How to achieve live migration
To move a VM from the source node to the target node, we need to consider moving its cpu state, memory content, storage content, and network connections.
- Migrating CPU state has been extensively researched in the context of process migration. See Berkeley Lab Checkpoint/Restart (BLCR) for implementation details.
- Migrating memory content is a bit tricky, considering that the VM on the source node is still running and making modifications to the memory state. The idea is to do iterative copying of the memory contents, and send only the “delta” changes to the target node. There is a point, when only a small “delta” memory that needs to be copied. At this stage, the VM on the source node is paused, the delta memory is copied, and VM is resumed on the target node. The brief pause is what causes the downtime.
- Migrating storage content is similar to memory, but will require a lot more time, and the migration may take on the order of minutes. It may not be easy to guarantee small mill second downtime with storage migration. All current commercial products side-step this problem, by using centralized storage (e.g. NFS, iSCSI, Fibre Channel based SAN) that hosts VM images. Storage content doesn’t have to be migrated, if both source and target node are connected to the centralized storage. There are a few research solutions (1, 2, 3) that try to address this problem.

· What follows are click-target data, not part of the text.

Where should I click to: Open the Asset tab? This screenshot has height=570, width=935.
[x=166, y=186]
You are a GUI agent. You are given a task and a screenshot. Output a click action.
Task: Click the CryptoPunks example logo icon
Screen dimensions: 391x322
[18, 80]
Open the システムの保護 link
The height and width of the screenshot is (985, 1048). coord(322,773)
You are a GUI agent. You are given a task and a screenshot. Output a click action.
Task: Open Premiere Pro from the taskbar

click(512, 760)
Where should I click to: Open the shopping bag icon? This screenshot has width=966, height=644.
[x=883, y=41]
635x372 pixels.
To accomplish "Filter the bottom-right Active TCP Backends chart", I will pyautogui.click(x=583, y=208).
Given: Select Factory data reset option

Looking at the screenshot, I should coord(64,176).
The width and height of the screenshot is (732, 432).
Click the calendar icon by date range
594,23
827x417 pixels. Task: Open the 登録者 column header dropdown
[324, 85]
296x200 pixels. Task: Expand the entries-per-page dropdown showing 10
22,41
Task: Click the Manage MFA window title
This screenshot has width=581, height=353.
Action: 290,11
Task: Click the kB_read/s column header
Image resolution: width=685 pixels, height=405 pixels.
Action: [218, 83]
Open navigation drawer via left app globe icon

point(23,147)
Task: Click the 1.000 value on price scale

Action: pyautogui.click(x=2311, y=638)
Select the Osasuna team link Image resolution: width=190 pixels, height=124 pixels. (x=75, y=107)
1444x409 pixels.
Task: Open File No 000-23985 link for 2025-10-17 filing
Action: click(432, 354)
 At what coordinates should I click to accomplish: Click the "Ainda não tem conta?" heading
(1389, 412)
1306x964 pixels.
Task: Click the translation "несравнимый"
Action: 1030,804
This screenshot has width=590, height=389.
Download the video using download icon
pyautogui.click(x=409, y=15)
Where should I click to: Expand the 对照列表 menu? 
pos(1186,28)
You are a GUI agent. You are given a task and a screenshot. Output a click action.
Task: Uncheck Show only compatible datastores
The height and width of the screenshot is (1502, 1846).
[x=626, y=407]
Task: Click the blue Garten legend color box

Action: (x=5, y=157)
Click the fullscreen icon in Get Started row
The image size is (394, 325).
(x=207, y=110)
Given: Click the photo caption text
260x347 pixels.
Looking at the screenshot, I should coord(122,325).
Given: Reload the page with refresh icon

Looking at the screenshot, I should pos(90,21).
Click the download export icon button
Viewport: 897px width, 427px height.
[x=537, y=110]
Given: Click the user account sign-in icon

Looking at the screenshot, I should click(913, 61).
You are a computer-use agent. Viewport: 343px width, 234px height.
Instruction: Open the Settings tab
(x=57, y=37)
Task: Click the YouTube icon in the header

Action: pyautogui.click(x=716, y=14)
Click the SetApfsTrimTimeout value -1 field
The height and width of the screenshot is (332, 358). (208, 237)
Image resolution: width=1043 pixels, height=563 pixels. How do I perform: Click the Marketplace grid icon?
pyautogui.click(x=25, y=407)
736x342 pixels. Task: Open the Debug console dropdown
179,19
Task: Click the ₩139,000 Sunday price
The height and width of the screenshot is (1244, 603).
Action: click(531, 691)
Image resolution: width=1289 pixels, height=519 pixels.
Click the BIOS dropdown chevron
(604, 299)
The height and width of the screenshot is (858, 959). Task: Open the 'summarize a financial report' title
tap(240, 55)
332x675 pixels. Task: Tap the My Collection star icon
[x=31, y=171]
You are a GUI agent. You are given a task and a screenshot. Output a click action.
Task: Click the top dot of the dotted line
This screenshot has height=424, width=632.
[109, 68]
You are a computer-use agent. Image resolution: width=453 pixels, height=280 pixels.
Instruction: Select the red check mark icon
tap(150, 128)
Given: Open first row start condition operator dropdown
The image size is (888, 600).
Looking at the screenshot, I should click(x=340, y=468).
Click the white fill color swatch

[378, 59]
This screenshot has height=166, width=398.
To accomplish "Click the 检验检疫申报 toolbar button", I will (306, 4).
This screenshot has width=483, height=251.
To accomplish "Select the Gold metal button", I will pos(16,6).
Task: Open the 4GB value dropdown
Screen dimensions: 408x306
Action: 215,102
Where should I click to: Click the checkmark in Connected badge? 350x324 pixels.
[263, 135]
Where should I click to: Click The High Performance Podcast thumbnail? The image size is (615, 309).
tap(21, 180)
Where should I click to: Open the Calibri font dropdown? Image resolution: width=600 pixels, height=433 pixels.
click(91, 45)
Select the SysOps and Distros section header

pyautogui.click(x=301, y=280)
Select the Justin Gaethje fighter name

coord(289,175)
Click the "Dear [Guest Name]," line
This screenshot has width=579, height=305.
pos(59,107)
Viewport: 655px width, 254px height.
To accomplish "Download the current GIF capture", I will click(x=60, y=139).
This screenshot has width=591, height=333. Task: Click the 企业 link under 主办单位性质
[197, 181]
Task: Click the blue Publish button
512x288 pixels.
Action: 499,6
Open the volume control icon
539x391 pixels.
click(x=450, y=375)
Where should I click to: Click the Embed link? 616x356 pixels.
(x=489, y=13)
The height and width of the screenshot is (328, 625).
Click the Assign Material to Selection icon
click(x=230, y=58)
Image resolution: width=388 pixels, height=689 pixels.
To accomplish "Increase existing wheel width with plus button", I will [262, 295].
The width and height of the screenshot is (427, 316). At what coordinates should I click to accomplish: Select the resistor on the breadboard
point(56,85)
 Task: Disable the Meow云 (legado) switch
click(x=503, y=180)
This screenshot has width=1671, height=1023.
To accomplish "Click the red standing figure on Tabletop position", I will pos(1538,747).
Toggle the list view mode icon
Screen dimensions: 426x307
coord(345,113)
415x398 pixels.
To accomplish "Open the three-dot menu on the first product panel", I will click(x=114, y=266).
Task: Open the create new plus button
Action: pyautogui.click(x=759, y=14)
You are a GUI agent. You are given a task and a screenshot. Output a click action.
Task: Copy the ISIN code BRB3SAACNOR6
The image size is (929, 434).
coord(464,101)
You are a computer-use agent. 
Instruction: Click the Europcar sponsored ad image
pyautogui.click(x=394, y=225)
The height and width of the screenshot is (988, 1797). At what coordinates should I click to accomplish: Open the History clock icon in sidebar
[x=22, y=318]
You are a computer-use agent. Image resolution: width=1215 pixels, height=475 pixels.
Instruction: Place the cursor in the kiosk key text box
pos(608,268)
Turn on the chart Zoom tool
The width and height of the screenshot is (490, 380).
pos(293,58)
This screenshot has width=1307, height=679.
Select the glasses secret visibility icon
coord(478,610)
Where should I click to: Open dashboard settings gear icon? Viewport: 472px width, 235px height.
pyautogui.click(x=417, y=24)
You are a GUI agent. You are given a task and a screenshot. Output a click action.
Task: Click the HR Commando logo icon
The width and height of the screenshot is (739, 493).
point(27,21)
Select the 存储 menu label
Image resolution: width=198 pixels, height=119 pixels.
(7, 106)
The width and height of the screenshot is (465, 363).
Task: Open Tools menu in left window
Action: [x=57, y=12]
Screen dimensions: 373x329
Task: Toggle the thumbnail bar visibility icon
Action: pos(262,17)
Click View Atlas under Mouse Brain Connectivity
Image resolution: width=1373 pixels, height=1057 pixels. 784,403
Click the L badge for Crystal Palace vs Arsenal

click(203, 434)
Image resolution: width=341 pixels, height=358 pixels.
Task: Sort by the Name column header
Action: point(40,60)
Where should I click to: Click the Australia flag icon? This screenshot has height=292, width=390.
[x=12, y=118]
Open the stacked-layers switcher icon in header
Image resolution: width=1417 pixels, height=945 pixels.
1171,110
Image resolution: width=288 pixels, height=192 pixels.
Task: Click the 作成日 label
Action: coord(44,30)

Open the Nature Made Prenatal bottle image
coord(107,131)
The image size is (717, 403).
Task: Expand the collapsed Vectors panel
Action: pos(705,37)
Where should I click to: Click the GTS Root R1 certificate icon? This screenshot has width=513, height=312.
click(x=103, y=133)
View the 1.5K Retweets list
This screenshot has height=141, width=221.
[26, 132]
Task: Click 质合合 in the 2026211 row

- Migrating network connections is simple, if you assume that all of the nodes are in the same IP subnet. When the VM is migrated to the target node, the VM simply has to send an ARP broadcast saying that the IP address has moved to a new physical (MAC address) location. Since this happens at the connection between Layer 2 and Layer 3 of network stack, transport layer is transparent to this change, and TCP connections survive the migration. As a result, applications see no disruption in network connections. Clearly, this approach doesn’t work, if the VMs have to cross subnets. There are many ways (1, 2) to solve this problem, but all of them have huge performance implications
The success and popularity of live migration lies in the fact that it has very small downtime, and some of the limitations I mentioned above are inherent to achieving that goal.
Benefits of live migration
One of the primary use-cases for live migration is for resource management in cloud computing. For example, cloud computing providers like Amazon EC2 have thousands of VMs running in their data centers. To save energy, cost and for load balancing, they can move VMs using live migration, without disrupting their customer applications running in the VMs. How to do this efficiently (or optimally) is a big research question, and some solutions (1) are available.
Frequently asked questions about live migraiton
Before I conclude, some answers to frequently asked questions regarding live migration.
- What is the usual VM downtime? The original Xen paper reported downtimes as small as 60ms for specific workloads. This is dependent on the application running in the VM, and network heavy applications may see disruptions, even if the downtime is small.
- What is the total migration time? This is where most people get confused, since the total time it takes to perform live migration is different from the downtime. It is usually in the order of a few seconds (ranging from 10-120 seconds). This time depends on how heavily the VM on the source node is modifying its memory content.
- How is live migration different from suspend/resume? Suspend/resume is similar to migration, since you can suspend a VM to a disk (on a centralized storage), and then resume the VM on a different physical machine. This works, but it is not “live”. Clearly, active network connections cannot be resumed in this model.
- How is live migration different from migrating to the cloud? This is an unfortunate source of confusion, since migration may mean different things to different people. When people are talking about migrating to the cloud, they usually are talking about moving your computation and data to a cloud like Amazon EC2 or Windows Azure. This is not live, and it may not really be VM migration.